Start of Block

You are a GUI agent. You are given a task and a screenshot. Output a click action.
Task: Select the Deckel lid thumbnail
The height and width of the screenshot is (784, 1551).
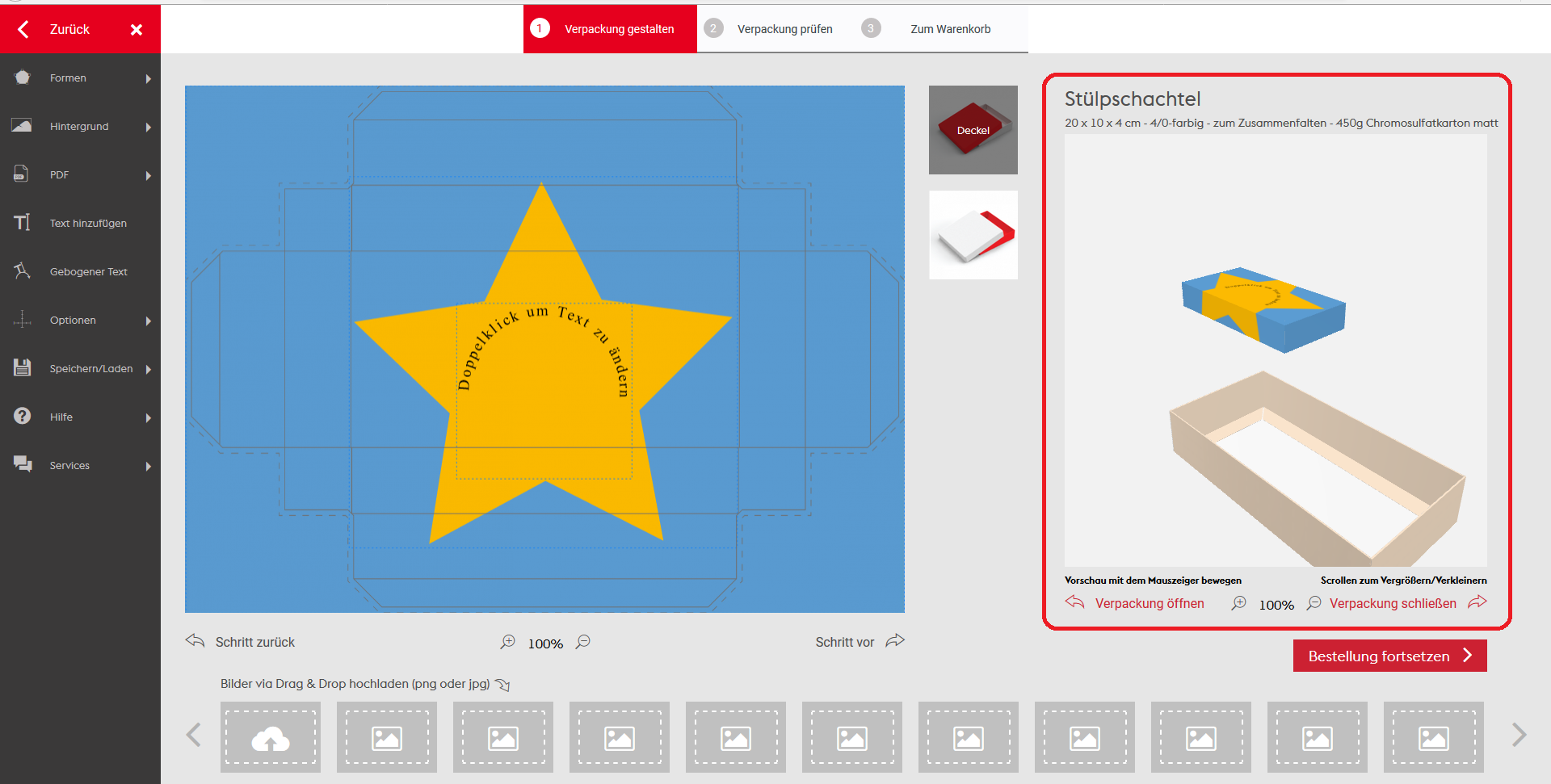click(973, 130)
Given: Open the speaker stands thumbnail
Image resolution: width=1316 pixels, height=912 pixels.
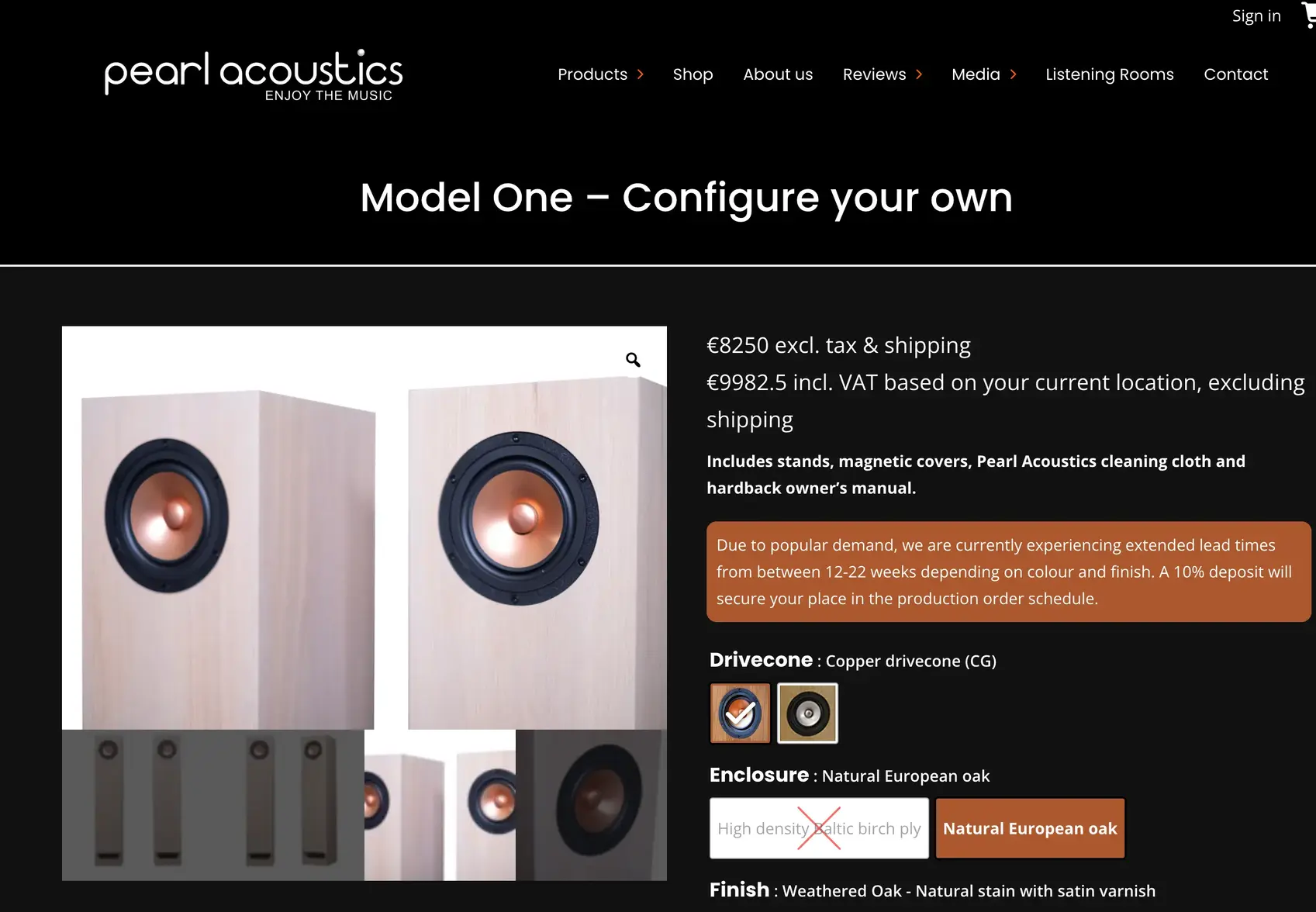Looking at the screenshot, I should click(213, 805).
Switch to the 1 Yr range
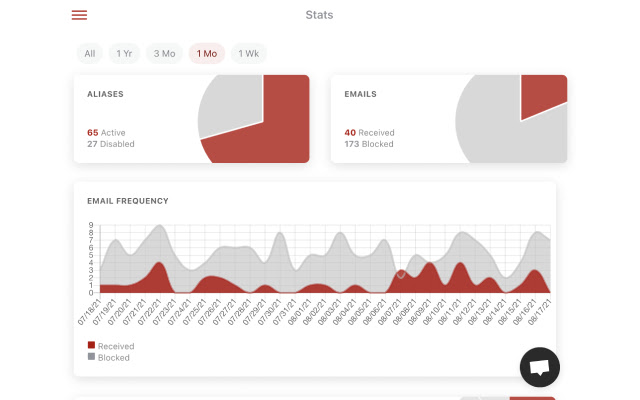This screenshot has width=640, height=400. [x=124, y=53]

End of Block

== TASK DESCRIPTION ==
Each line of the listing is to be retyped exactly, and its pictures are to be dropped.

== EXERCISE SOLUTION ==
You are a GUI agent. You are given a task and a screenshot. Output a click action.
Task: Select the Deckel lid thumbnail
The height and width of the screenshot is (784, 1551).
click(973, 130)
Given: Open the speaker stands thumbnail
Image resolution: width=1316 pixels, height=912 pixels.
Looking at the screenshot, I should click(213, 805).
Switch to the 1 Yr range
This screenshot has width=640, height=400. [x=124, y=53]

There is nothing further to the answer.